Abstract: Natural language processing is a key component in many data science systems that must understand or reason about text. Common use cases include question answering, paraphrasing or summarization, sentiment analysis, natural language BI, and entity extraction. This talk introduces the open-source Spark NLP library, which within two years have become the most widely used NLP library in the enterprise - by implementing state-of-the-art deep learning NLP research as a production-grade, fast and scalable library for Python, Java and Scala.

Spark NLP natively extends the Spark ML pipeline API’s which enabling zero-copy, distributed, combined NLP & ML pipelines, which leverage all of Spark’s built-in optimizations. Benchmarks and design best practices for building NLP, ML and DL pipelines on Spark will be shared. The library implements core NLP algorithms including lemmatization, part of speech tagging, dependency parsing, named entity recognition, spell checking and sentiment detection. The talk will demonstrate using these algorithms to build commonly used pipelines, using notebooks that will be made publicly available after the talk.

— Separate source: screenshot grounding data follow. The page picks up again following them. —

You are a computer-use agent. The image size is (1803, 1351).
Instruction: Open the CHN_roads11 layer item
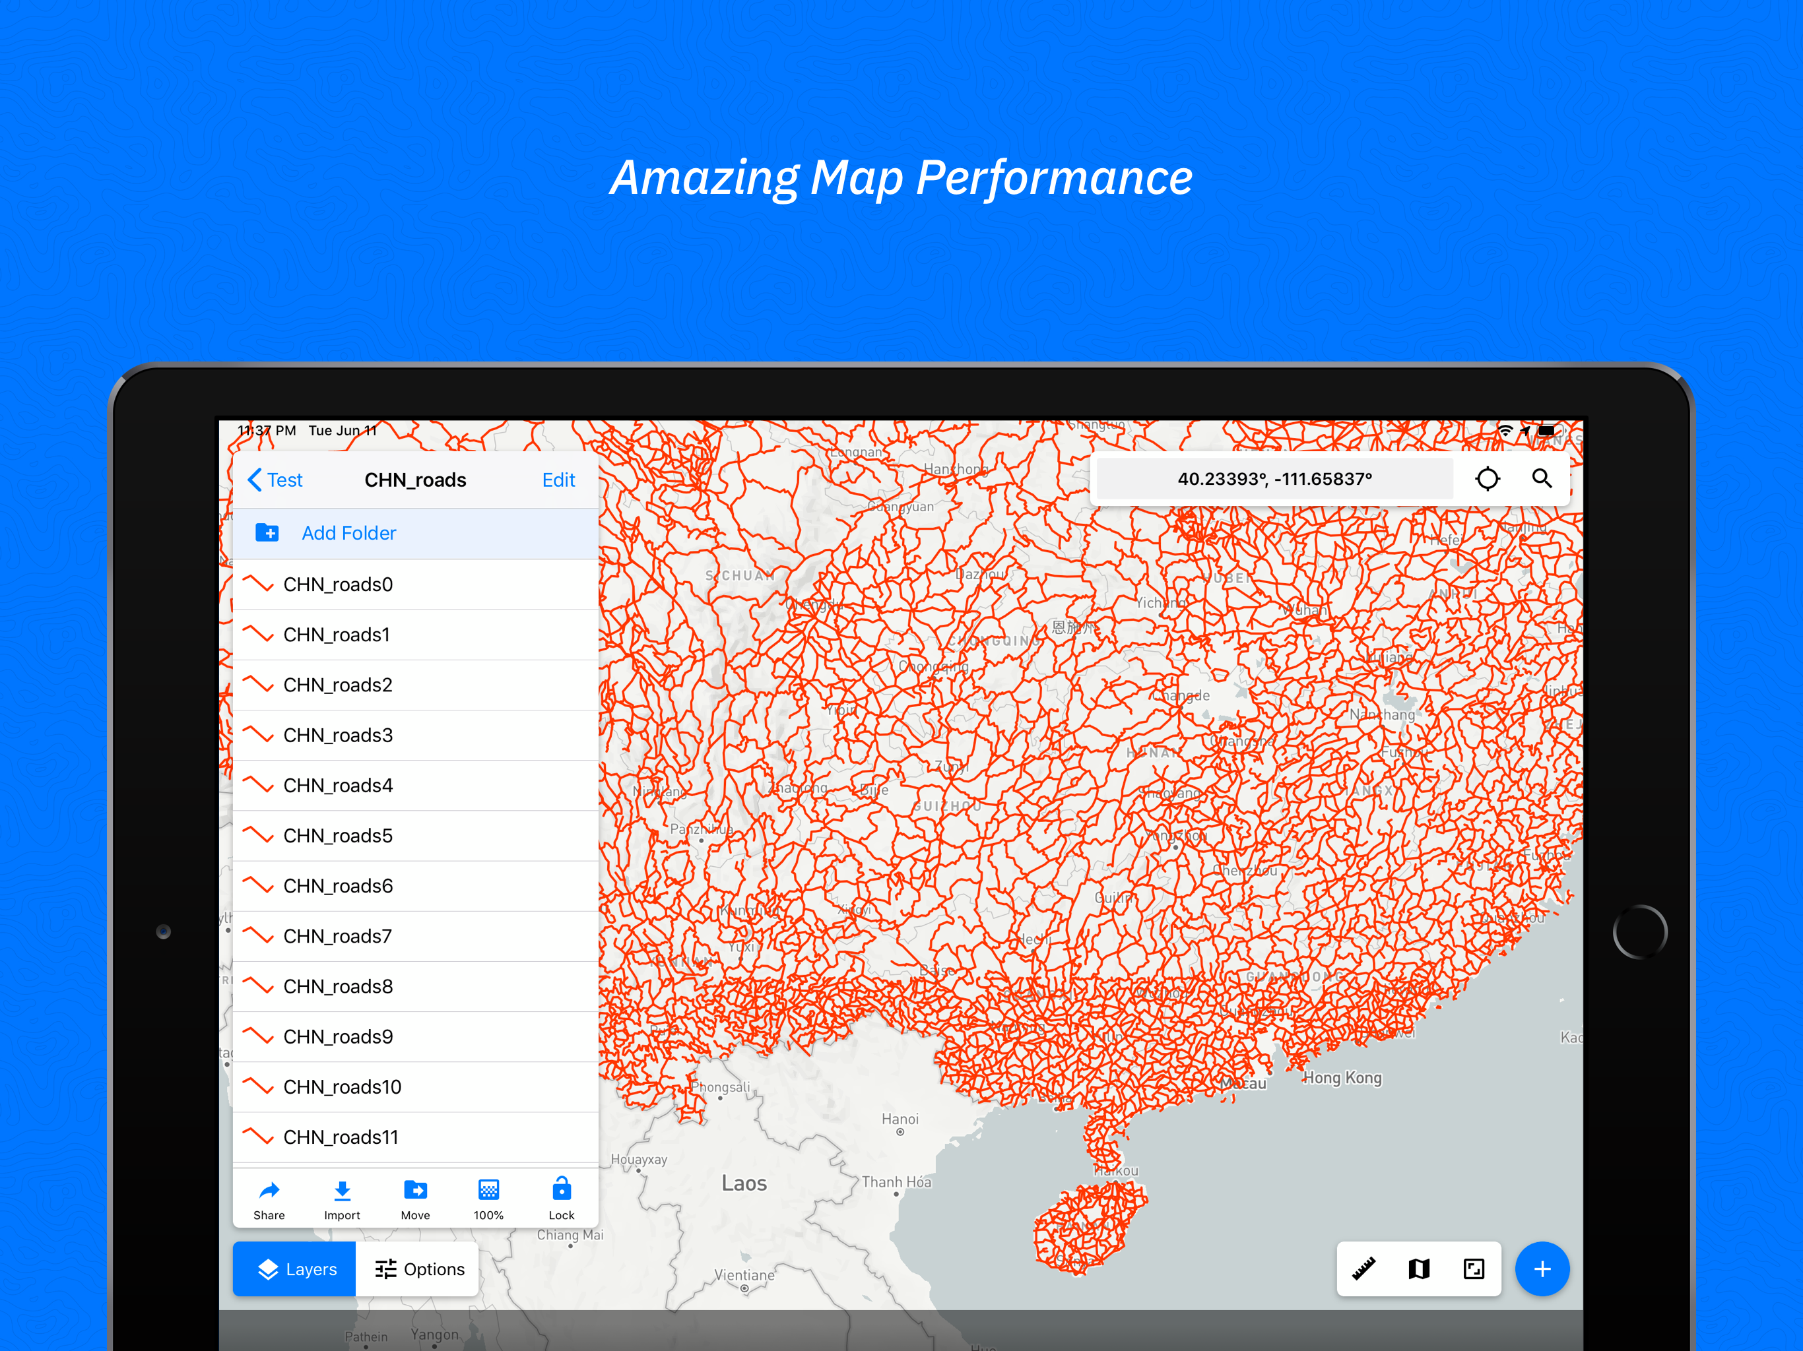click(x=341, y=1137)
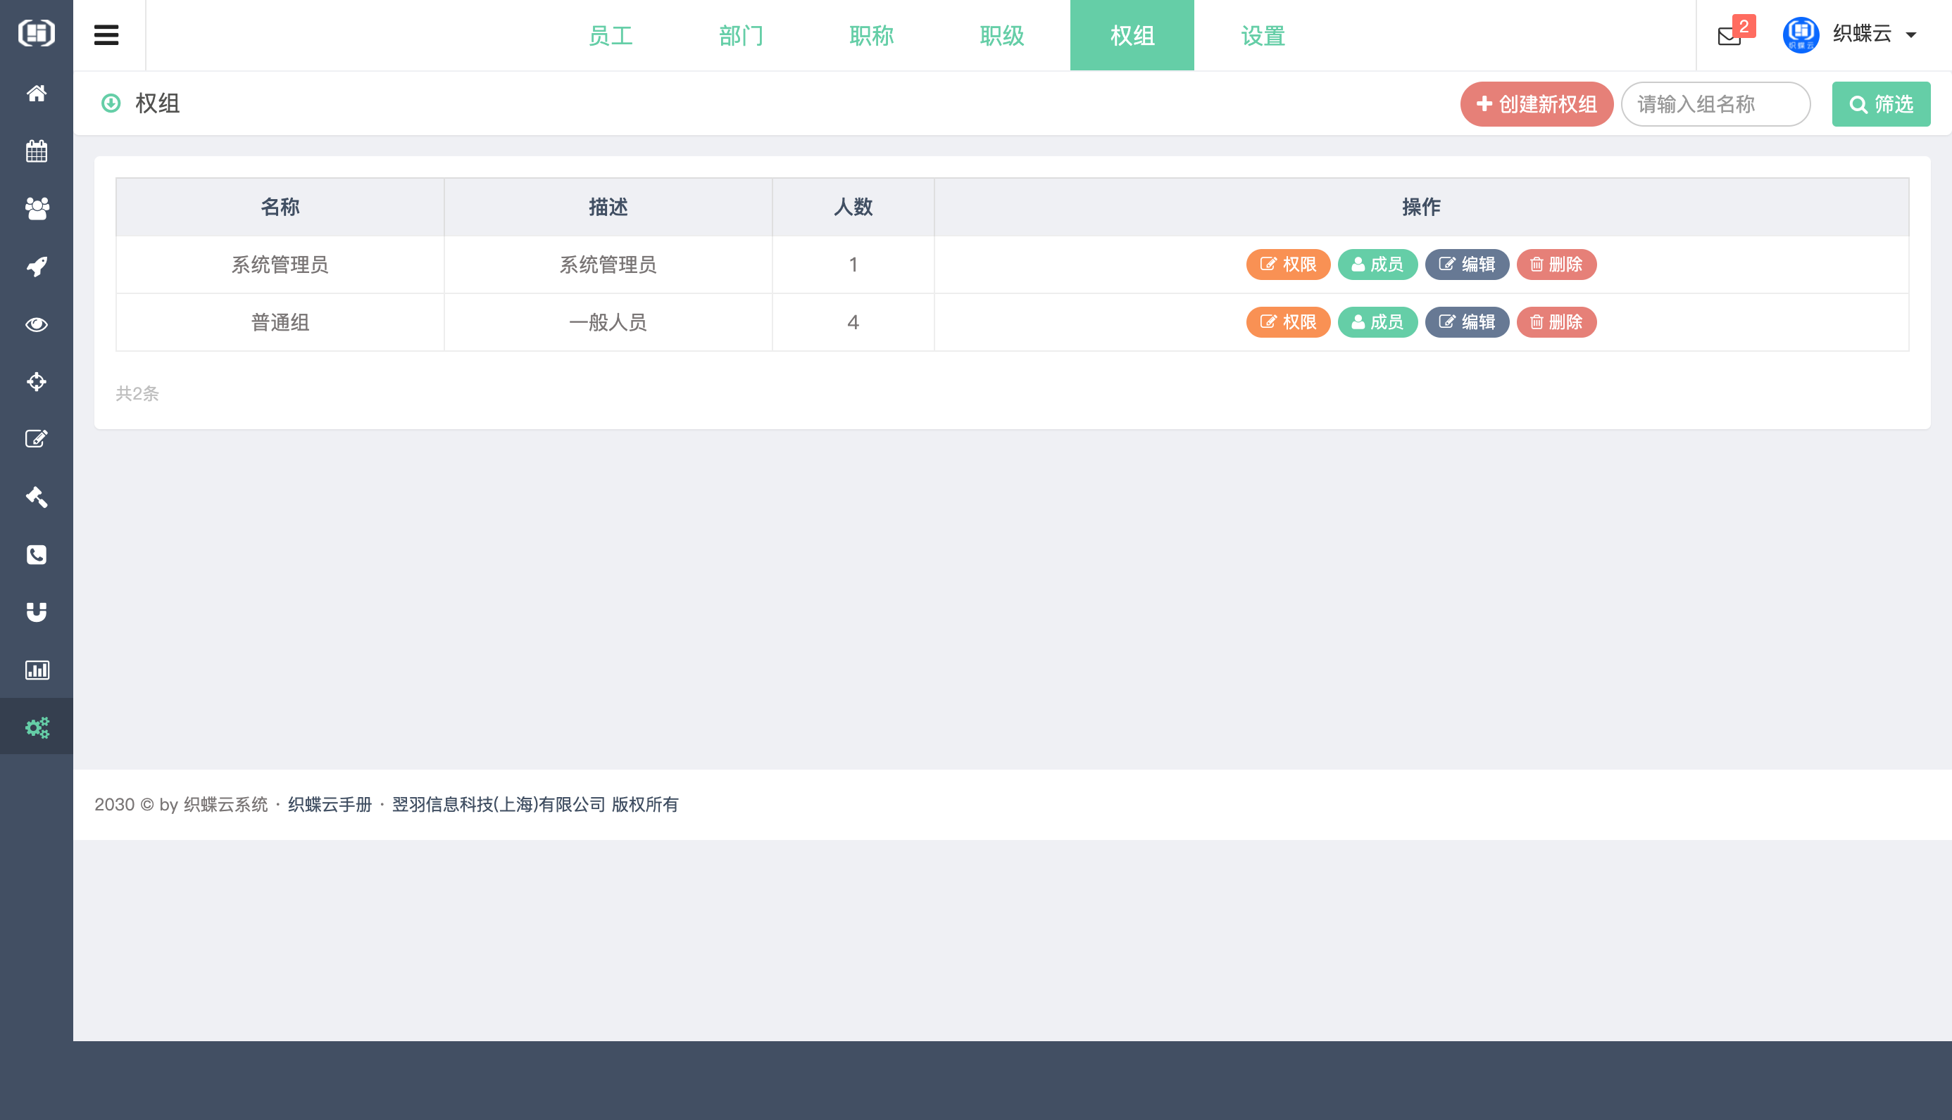1952x1120 pixels.
Task: Switch to the 设置 tab
Action: pos(1262,35)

Bio: David Talby is a chief technology officer at Pacific AI, helping fast-growing companies apply big data and data science techniques to solve real-world problems in healthcare, life science, and related fields. David has extensive experience in building and operating web-scale data science and business platforms, as well as building world-class, Agile, distributed teams. Previously, he was with Microsoft’s Bing Group, where he led business operations for Bing Shopping in the US and Europe and worked at Amazon both in Seattle and the UK, where he built and ran distributed teams that helped scale Amazon’s financial systems. David holds a Ph.D. in computer science and master’s degrees in both computer science and business administration.